## INPUT

────────

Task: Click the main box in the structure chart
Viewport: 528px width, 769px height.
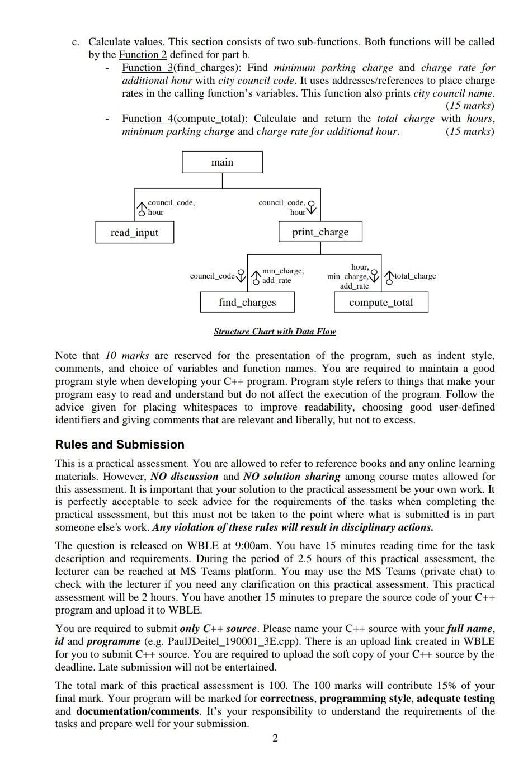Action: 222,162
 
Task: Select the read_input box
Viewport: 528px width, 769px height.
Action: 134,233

────────

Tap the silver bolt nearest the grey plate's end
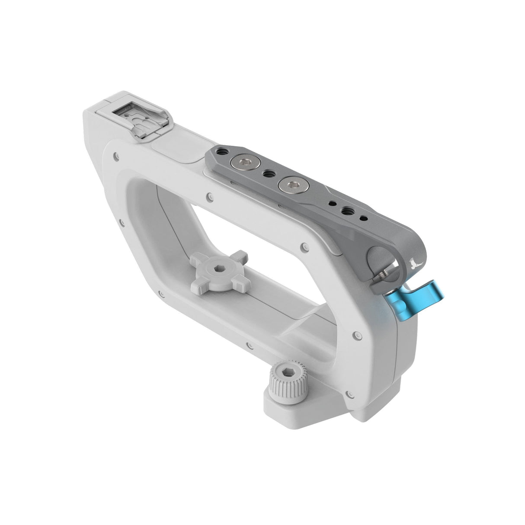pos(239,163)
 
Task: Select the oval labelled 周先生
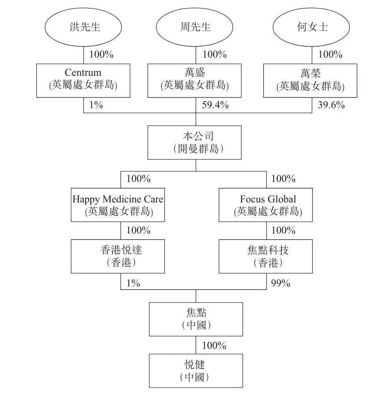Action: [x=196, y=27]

────────

## THE TASK
Copy the data word for word, starting at the line that contains "Tap the silver" and ending after the line that contains "Action: [x=196, y=27]". Leave the pictures out.

## FINISHED ANSWER
Tap the silver bolt nearest the grey plate's end
pos(239,163)
 
Task: Select the oval labelled 周先生
Action: [x=196, y=27]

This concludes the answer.